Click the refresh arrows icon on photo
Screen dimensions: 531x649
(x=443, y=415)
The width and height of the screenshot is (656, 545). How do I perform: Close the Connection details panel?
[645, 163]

### WORK TO BE COMPLETED
What is wanted is an exact copy of the data.

### EXERCISE RESULT
Click the refresh arrows icon on photo
Screen dimensions: 531x649
(x=443, y=415)
The width and height of the screenshot is (656, 545). How do I perform: Close the Connection details panel?
[645, 163]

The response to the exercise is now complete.